-- Start --
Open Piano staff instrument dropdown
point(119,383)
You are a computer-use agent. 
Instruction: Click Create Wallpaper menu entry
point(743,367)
-- End --
## What you are asked to do
Repeat every one of the items above line for line, with no changes to any wording or number.

## Written reply
Open Piano staff instrument dropdown
point(119,383)
You are a computer-use agent. 
Instruction: Click Create Wallpaper menu entry
point(743,367)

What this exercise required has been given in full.